The situation is further exacerbated by the pressure rural councils face in delivering social care: they contain the largest and fastest growing elderly populations, yet are the lowest funded councils for social care services. In total, the 37 county authorities receive £2bn less funding for health and social care than other parts of the country.

The DH’s policy could lead to perverse behaviours whereby councils that have little realistic chance of hitting the target set for this winter may have no choice but to reduce care packages for fear of a proportion of funding being taken back off them in 2018/19.

As a consequence, much-need investment into the health and social care system, which could help reduce delayed-days in the long-term, may not reach frontline services.

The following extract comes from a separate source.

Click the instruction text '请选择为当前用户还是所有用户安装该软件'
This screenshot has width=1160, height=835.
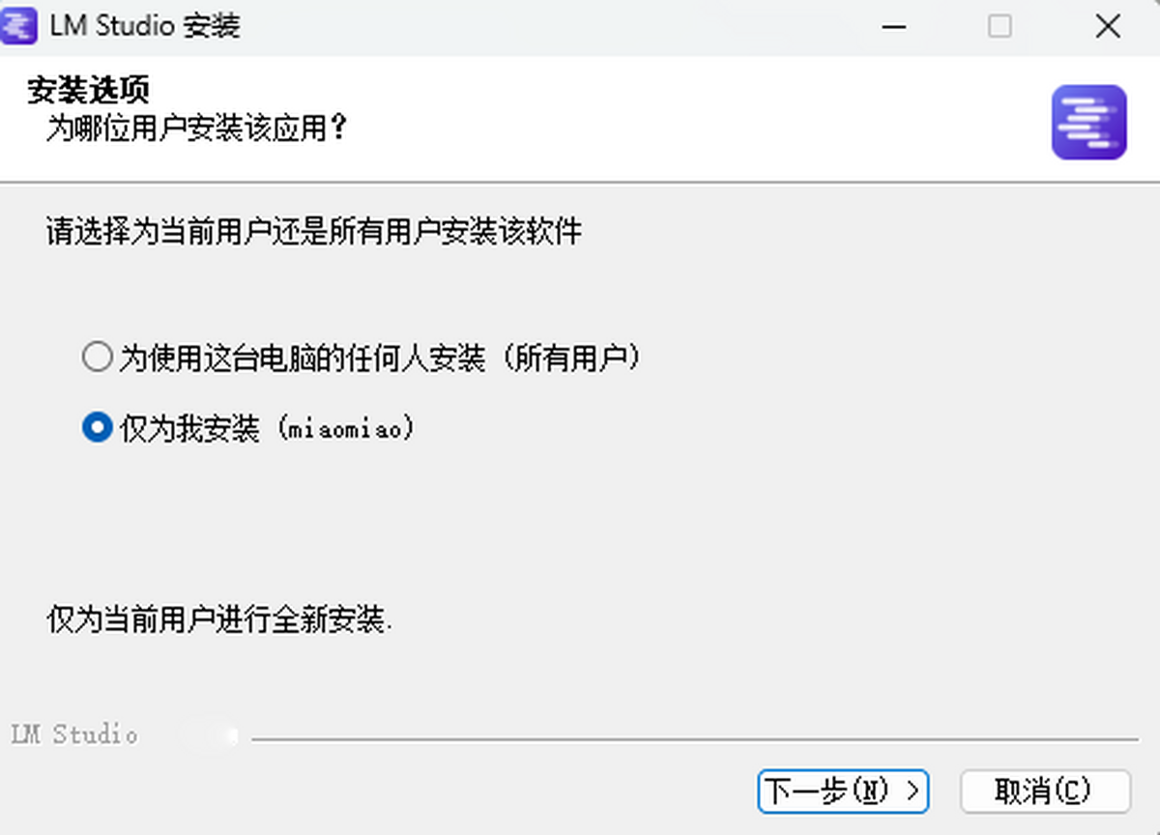tap(314, 232)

CCN analysis shows that there is no quick fix to the issue of delayed discharges – only one third of them nationally are attributable to social care.

The network is calling for a rethink over the policy.

CCN wants to work with government on long-lasting reform to social care that makes the system work better. County authorities, who spend 47% of the nation’s total expenditure on social care, stand ready to work with the government on long-term solutions to better integrate services.

However, the network argues the social care funding crisis will only be solved if funding discrepancies between rural and urban councils are resolved in tandem with a long-term sustainable funding settlement for all councils.

Cllr Colin Noble, CCN Health & Social Care Spokesman and Leader of Suffolk County Council said:

“There was a clear rationale to the government making £2bn available for social care – it was nationally accepted services were at breaking point and the Government rightly listened.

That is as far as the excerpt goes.